By Cameron Crowell /// Arts Editor
The Tribe is Ukrainian director Myroslav Slaboshpytskiy’s directorial and (depending on how you define it) screenwriting debut. Throughout the entire two-and-a-half hour film, there is no audible dialogue or subtitles. From the trailer–and the first 30 minutes, for that matter– I assumed that the film would be a cutesy love story relying on the gimmick, “love and hatred need no translation.” What I got was one of the most haunting films I have ever seen.
The film centers on a new student arriving to a Kiev boarding school for the deaf and dumb, where the social hierarchy is run by a sort of student Mafia. The men sell drugs, break into homes, rob train passengers, and run a sex-trafficking ring with the female students, which intensifies when the protagonist falls in love with one of the women he is supposed to be pimping out. It is graphic, violent, uncensored, and, unfortunately, acted well enough to the point at which I felt entirely immersed.

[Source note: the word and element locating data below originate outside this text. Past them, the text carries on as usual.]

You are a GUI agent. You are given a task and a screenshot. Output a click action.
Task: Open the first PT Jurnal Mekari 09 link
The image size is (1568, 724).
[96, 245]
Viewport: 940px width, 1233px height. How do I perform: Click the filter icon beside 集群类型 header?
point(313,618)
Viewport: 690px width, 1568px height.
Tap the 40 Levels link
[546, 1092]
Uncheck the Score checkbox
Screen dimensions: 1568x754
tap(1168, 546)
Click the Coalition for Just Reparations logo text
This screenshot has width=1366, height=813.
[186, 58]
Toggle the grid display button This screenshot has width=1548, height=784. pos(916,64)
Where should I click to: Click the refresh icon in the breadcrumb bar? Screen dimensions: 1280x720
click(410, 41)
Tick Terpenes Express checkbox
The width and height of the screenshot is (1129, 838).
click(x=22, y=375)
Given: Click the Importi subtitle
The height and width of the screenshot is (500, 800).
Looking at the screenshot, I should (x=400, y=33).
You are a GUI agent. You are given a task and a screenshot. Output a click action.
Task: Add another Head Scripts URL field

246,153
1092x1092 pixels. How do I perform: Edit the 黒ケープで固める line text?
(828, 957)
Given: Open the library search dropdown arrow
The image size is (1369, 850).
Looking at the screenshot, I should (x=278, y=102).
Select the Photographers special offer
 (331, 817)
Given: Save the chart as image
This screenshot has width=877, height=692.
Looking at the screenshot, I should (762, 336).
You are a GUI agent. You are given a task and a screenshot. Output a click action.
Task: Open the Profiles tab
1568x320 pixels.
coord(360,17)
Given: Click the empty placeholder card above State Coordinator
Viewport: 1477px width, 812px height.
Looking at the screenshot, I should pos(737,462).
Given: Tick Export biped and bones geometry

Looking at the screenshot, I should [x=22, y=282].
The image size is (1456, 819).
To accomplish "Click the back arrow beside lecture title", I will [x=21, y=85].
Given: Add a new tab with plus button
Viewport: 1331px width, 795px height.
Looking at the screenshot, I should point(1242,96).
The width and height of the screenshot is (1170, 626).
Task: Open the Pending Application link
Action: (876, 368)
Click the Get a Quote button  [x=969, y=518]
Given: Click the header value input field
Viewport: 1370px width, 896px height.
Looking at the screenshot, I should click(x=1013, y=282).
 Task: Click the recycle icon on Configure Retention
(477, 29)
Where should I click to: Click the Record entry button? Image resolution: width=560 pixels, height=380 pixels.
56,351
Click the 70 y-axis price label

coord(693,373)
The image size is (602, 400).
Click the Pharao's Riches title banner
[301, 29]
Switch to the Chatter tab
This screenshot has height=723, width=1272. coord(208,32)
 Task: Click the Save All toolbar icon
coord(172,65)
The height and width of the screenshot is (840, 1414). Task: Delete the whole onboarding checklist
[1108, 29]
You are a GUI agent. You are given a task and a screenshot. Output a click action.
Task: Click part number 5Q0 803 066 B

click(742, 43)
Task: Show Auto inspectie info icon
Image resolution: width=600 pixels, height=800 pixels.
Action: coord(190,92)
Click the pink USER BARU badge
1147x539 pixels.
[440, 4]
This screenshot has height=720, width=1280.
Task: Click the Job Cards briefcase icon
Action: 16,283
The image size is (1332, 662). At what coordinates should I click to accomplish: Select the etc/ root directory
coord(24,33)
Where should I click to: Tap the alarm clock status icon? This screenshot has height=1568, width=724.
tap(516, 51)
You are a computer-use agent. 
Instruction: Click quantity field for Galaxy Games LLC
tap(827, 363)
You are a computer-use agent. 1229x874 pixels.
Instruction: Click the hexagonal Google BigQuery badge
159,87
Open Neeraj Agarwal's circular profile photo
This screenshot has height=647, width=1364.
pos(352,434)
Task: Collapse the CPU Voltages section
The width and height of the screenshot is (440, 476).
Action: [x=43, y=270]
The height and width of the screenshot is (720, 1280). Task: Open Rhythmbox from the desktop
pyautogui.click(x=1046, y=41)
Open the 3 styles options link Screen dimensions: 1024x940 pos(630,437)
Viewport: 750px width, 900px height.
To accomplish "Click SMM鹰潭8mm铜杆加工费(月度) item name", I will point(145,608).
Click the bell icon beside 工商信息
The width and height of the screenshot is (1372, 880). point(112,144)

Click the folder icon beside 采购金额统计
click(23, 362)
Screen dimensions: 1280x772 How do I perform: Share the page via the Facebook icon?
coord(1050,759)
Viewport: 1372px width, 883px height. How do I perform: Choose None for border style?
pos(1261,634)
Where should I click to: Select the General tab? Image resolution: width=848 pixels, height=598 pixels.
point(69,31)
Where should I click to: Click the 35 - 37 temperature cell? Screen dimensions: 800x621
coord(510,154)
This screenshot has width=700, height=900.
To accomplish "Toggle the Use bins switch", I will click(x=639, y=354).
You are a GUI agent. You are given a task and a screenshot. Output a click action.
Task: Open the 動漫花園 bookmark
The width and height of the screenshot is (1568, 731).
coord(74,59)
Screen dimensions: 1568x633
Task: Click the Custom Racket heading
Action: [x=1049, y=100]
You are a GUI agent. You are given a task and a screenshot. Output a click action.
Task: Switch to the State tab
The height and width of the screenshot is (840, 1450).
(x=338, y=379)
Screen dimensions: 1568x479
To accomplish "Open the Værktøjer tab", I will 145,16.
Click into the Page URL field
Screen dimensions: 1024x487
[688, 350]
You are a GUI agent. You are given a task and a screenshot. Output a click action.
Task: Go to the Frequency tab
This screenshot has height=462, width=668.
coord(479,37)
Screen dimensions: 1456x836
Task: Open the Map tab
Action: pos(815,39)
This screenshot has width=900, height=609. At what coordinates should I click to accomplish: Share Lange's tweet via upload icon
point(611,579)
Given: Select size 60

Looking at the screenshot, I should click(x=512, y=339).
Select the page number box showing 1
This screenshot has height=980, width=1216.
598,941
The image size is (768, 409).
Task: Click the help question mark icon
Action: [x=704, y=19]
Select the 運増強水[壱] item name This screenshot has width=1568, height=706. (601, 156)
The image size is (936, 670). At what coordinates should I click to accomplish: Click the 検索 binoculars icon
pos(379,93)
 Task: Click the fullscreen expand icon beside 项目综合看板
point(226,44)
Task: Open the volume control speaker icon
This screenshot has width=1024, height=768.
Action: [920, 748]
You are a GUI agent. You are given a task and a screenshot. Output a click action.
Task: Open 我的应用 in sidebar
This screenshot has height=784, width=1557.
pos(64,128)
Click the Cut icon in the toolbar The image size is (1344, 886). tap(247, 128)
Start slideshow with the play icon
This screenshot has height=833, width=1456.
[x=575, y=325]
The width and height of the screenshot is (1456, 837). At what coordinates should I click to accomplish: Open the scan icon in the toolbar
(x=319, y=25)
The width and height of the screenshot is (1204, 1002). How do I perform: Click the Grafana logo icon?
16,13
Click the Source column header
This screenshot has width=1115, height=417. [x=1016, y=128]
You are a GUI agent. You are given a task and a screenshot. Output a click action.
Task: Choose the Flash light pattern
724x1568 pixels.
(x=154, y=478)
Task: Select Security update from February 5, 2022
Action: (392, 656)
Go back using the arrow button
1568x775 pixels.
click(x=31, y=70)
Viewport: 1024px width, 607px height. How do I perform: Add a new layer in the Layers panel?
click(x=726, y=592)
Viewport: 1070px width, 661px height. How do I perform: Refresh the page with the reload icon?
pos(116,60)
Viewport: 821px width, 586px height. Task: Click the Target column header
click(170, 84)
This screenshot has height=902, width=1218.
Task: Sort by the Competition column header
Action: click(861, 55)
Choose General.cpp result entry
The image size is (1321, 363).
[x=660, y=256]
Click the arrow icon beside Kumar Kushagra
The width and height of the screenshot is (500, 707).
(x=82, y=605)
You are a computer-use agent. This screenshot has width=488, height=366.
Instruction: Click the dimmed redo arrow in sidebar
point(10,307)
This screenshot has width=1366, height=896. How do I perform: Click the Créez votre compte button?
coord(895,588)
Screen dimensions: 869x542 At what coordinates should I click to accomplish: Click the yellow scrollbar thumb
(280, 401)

Slaboshpytskiy utilizes wide camera angles that get every person in the shot for a given scene, yet he still does not masquerade the bleak lighting of a Ukrainian winter (think Wes Anderson meets Kids, set in Eastern Europe). This film is not for the faint of heart. At least 20 people left during the course of the film (eight during a particularly gut-wrenching scene), but it is a piece of cinema that brings up new perspectives on disability, class, gender, and art. Would I see it again? Not a chance. But for now, I am left raw, speechless, and grateful to have been made this uncomfortable.